I think I will forego this iPad and wait and see what Apple does with the Macbook Pro 16" when they bring it to fruition later this year with an M2, M1X or whatever nomenclature they decide to assign it. (I never purchase Gen.1 anything) A final purchase decision though will be contingent on design, extensibility, upgradability (unlikely), and at what price will try to gouge from the wallet.

Apple is a hardware company. In spite of all the show-off bells and whistles tech presented in the recent iPad release, it still runs the same old iMovie, Numbers, Pages, Keynote, et el. Nothing new comes in terms of software innovation and advancement. Apple depends heavily on 3rd party development to enhance their hardware. If Apple wanted to make some progress in the software arena, they could support FCP-X, Logic Pro, or even integrate macOS if they want, but they don't and won't. So, once again, I will forego this grossly overpriced slate. iMovie et el. can still run on older iPads if one really wants to use an iPad.

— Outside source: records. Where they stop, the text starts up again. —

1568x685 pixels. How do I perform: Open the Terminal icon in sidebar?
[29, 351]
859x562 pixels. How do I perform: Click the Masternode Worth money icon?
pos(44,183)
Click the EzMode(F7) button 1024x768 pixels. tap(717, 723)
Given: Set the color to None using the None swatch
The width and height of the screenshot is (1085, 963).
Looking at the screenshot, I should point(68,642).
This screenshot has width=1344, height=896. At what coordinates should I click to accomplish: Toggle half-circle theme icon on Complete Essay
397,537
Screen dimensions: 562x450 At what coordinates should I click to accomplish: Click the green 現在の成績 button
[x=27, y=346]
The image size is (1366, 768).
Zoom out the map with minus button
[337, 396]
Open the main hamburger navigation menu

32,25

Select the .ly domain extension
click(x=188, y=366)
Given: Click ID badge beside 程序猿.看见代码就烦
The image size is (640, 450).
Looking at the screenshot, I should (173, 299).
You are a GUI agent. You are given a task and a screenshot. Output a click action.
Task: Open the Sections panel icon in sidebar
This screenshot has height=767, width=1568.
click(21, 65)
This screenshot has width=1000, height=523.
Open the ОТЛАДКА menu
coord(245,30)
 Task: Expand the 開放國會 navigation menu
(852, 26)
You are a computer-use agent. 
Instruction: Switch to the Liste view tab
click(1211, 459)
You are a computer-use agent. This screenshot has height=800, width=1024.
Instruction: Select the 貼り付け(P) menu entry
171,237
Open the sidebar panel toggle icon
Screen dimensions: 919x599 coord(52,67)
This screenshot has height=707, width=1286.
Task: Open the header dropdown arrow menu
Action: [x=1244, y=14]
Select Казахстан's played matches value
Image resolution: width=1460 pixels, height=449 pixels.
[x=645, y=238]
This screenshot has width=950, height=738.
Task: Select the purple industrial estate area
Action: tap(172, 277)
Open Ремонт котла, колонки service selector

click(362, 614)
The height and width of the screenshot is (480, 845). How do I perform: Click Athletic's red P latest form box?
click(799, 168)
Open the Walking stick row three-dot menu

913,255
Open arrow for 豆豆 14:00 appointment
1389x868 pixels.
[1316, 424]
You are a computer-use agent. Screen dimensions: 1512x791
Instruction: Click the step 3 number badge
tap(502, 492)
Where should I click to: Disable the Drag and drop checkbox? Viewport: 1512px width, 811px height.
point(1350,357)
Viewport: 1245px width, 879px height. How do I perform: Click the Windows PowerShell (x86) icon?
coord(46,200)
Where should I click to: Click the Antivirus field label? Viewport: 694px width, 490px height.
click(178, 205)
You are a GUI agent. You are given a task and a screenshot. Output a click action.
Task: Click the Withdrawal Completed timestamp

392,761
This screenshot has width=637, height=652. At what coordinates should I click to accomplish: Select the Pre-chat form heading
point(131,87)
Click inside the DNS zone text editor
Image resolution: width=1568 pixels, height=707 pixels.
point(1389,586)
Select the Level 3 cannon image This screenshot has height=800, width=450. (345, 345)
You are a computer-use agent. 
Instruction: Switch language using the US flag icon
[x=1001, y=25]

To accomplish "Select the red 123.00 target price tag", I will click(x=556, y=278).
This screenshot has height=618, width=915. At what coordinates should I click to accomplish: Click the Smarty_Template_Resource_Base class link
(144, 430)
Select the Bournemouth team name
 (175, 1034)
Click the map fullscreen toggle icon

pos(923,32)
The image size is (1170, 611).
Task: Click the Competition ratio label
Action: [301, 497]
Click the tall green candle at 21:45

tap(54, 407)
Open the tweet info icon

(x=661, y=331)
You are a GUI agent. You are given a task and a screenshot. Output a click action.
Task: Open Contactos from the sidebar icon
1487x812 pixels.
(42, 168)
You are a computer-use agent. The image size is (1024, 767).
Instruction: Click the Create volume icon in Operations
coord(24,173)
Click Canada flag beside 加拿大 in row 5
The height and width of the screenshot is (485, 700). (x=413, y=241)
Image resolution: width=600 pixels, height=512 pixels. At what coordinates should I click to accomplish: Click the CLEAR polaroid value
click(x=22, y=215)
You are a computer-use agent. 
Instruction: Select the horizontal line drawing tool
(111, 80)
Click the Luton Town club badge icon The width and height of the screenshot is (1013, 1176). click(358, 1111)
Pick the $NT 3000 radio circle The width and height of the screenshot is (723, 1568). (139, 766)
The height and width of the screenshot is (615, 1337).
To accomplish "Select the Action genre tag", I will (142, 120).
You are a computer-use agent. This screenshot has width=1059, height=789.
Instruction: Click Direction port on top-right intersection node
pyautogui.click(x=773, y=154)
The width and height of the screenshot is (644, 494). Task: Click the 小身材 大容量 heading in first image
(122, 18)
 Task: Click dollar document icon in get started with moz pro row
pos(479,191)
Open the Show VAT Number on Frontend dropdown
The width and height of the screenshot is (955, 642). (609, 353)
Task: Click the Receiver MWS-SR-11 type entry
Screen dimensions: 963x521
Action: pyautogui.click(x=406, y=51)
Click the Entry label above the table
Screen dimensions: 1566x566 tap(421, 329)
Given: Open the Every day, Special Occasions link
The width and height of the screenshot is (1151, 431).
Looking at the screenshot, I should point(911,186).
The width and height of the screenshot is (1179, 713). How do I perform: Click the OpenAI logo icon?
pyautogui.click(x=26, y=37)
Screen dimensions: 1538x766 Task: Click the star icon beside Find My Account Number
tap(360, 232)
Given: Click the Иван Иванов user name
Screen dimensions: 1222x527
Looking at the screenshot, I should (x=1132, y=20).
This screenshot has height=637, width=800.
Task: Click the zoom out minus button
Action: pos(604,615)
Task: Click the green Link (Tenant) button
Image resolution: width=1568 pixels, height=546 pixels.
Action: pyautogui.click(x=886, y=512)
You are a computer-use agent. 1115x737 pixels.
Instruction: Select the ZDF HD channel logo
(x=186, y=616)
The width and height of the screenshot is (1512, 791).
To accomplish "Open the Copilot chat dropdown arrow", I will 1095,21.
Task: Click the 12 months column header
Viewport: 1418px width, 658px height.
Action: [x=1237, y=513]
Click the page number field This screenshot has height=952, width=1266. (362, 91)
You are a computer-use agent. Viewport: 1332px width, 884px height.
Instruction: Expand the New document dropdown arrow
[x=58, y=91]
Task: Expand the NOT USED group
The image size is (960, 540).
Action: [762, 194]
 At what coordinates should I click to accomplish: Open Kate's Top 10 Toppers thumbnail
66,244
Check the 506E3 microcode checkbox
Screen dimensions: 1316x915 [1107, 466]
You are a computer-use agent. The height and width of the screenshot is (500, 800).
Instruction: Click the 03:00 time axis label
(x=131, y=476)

A word on the Macbook Pros, at least they have some extensibility. A lack of a touch screen, 360° swivel options, etc., they are not with the times. But even lacking a touchscreen, painting, illustrating, drawing could still be done via the purchase of a separate 15" mobile touch display and connecting it externally over thunderbolt to accomplish such objectives. Furthermore, it also becomes a mobile dual screen setup.